Si le bailleur s'oppose à la cession, le fermier peut saisir le tribunal paritaire des baux ruraux. Le défaut d'autorisation doit se baser sur des motifs sérieux. Dans tous les cas, la demande auprès du tribunal doit être préalable à la cession.

A défaut de demande auprès du propriétaire ou du tribunal, la cession peut être sanctionnée par la nullité de l'acte, autrement dit la cession est nulle. Surtout, elle peut être un motif de résiliation du bail à la demande du propriétaire.

En cas de litige, les juges apprécient les qualités du cessionnaire et le comportement du preneur. Ils veillent aussi au respect de la réglementation des structures. Les juges recherchent si le cessionnaire ne risque pas de nuire aux intérêts légitimes du bailleur.

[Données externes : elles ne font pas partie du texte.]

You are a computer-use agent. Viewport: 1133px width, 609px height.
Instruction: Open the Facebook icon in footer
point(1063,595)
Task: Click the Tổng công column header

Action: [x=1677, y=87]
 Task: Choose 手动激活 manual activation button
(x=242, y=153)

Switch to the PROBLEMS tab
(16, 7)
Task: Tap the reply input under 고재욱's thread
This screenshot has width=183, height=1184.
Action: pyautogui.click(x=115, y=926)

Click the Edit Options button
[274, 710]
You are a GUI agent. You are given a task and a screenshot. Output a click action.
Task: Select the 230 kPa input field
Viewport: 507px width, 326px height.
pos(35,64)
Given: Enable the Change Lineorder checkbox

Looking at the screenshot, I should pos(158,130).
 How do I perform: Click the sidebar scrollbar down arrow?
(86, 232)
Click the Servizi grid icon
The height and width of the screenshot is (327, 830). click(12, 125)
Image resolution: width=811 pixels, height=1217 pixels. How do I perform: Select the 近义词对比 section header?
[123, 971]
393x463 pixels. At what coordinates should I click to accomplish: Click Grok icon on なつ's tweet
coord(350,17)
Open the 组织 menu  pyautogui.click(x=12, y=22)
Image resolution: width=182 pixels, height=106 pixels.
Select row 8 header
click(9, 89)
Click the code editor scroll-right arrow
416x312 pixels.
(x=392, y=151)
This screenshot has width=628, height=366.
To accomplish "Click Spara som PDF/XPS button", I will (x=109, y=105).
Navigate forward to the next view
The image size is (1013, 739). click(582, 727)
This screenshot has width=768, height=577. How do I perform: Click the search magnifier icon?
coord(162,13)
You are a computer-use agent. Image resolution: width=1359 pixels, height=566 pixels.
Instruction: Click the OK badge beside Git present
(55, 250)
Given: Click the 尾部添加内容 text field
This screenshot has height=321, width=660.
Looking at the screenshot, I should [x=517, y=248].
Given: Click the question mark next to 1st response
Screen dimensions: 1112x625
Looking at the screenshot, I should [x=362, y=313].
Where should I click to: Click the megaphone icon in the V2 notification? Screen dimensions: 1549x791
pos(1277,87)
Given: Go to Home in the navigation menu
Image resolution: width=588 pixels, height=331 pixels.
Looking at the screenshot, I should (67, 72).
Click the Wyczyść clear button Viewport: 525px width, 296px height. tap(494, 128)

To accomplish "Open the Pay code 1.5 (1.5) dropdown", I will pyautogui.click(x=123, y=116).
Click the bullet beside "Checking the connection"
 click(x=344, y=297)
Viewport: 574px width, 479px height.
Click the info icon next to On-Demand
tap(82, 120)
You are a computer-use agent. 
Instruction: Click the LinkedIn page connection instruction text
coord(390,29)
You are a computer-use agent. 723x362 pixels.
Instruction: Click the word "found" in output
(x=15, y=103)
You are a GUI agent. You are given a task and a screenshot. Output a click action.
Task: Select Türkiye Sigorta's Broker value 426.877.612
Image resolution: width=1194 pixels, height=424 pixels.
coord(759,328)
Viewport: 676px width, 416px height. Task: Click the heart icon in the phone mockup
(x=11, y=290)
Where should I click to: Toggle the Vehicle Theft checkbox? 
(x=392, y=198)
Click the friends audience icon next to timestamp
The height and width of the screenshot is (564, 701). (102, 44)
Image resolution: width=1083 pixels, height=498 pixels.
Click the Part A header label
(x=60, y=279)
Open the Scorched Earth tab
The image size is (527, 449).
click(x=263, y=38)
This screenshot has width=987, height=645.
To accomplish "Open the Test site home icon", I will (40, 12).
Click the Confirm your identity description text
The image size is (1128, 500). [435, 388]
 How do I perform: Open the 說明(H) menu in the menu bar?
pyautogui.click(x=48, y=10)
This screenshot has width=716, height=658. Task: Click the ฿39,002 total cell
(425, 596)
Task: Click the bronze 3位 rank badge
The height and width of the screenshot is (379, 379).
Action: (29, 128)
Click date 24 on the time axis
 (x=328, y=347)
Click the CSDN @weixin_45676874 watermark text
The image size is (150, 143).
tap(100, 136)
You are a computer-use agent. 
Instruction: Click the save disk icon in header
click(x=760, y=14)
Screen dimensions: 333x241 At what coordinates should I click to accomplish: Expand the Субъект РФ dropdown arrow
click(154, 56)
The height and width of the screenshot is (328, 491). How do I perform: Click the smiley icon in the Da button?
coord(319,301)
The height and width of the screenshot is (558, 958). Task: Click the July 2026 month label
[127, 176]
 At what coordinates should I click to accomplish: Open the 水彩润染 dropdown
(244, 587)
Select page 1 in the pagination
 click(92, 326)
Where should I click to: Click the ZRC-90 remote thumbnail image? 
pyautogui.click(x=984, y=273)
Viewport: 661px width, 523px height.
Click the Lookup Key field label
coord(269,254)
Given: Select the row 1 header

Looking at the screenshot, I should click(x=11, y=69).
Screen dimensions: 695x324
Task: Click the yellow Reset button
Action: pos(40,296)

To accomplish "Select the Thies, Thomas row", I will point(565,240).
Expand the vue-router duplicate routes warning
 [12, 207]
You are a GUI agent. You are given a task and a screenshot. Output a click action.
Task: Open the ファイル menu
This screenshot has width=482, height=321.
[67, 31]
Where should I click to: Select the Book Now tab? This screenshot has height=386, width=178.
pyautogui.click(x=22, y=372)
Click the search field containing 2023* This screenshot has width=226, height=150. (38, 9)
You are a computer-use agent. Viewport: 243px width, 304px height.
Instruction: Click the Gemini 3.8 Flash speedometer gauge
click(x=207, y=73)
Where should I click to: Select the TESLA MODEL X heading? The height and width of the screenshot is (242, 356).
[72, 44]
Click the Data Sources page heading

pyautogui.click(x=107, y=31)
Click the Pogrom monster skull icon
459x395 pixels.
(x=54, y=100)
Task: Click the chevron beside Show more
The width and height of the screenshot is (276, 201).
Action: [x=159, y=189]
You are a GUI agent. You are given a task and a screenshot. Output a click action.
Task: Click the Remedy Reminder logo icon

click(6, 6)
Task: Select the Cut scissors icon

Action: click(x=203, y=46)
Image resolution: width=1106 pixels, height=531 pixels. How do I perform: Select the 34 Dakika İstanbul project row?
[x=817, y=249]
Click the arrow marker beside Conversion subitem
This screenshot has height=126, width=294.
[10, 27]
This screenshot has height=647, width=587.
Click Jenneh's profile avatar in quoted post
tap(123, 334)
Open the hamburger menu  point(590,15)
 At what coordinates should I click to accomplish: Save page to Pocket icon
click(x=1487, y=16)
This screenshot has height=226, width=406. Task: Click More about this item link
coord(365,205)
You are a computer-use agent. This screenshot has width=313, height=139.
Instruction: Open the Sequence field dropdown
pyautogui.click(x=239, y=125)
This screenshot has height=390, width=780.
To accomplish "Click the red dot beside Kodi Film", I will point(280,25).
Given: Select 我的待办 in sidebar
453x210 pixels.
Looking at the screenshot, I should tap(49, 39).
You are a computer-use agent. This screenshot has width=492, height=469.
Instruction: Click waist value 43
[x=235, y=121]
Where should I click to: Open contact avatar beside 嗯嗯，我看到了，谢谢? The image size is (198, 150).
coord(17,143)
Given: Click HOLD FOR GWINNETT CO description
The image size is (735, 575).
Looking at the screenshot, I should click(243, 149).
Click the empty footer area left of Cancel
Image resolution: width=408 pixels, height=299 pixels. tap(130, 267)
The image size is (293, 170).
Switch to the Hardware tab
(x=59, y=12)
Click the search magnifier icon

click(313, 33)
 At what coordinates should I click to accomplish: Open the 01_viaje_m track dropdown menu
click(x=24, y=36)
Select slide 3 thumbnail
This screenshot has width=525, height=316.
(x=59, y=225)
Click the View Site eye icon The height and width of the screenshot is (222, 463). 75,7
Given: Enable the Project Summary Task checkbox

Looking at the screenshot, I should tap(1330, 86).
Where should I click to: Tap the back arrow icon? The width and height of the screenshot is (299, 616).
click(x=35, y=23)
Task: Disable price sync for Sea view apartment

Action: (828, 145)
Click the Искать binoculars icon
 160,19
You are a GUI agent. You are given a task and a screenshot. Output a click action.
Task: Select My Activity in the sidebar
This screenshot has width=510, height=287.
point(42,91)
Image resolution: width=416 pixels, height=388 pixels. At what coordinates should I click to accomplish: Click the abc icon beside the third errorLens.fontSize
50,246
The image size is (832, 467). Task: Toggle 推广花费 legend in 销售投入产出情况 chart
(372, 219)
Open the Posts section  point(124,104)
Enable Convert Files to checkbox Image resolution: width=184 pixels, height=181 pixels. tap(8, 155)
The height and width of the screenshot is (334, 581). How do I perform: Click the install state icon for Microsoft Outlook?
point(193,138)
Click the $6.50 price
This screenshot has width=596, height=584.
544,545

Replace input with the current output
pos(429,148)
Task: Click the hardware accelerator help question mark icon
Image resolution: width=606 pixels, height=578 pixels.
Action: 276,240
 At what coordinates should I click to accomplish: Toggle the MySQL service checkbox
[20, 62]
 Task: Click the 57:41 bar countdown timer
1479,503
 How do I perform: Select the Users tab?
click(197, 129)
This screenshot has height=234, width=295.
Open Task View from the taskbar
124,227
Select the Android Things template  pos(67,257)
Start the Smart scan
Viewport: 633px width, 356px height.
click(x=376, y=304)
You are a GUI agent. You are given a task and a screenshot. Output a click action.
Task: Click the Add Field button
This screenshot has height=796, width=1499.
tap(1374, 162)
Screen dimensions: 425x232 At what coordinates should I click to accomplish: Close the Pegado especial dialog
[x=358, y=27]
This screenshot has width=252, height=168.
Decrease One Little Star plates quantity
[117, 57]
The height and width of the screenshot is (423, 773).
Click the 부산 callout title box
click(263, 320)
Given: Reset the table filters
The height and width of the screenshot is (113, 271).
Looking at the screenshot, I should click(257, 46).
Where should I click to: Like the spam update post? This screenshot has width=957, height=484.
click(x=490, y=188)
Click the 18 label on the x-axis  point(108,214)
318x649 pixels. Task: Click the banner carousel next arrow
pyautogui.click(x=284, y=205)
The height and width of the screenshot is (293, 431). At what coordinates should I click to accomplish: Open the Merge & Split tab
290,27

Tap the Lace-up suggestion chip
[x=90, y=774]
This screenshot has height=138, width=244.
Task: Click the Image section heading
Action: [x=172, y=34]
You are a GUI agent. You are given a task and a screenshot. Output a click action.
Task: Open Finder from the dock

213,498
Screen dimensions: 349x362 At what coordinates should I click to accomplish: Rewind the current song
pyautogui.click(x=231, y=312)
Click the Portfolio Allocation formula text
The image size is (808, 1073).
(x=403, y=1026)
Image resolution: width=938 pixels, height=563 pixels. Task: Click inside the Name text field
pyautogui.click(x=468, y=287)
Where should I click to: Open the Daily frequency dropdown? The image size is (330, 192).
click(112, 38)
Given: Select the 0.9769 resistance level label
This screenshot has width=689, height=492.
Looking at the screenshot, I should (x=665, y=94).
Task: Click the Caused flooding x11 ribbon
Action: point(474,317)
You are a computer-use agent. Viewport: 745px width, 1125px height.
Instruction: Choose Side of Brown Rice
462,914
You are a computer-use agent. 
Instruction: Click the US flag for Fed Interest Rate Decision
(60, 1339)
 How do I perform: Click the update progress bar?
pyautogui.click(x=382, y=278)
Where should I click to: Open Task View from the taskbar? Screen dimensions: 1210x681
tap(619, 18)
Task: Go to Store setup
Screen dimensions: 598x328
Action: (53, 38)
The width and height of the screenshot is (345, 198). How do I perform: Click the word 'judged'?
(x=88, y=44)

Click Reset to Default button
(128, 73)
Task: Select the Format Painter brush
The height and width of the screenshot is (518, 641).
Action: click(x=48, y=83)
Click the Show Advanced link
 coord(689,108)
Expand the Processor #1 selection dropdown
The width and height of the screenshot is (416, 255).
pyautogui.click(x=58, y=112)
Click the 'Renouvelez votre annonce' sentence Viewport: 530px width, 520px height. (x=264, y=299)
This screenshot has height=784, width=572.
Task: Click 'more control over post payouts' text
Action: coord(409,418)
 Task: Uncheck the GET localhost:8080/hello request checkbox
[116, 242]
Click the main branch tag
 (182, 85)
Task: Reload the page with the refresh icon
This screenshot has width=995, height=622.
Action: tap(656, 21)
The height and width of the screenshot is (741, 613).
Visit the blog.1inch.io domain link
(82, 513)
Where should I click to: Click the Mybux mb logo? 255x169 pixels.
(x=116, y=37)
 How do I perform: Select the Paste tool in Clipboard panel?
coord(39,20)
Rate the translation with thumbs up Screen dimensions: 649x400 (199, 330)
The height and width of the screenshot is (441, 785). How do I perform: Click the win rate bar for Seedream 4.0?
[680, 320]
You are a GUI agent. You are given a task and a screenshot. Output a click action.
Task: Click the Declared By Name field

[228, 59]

Dans votre cas, le tribunal devra également trancher sur la contestation par le fermier de la reprise. Le tribunal va analyser les deux demandes séparément. Il va vérifier si le fermier remplit bien les conditions de la cession, et notamment s'il s'est comporté en bon fermier pendant toute la durée du bail. Il prendra en compte le fait que le fermier n'ait pas fait une demande préalable à la cession du bail.

Du côté du propriétaire, le tribunal va vérifier que le repreneur potentiel remplit toutes les conditions pour reprendre le bien loué. Au vu de ces différents éléments, il tranchera. Il semblerait que les tribunaux aient tendance à accorder la reprise au propriétaire si les conditions sont remplies.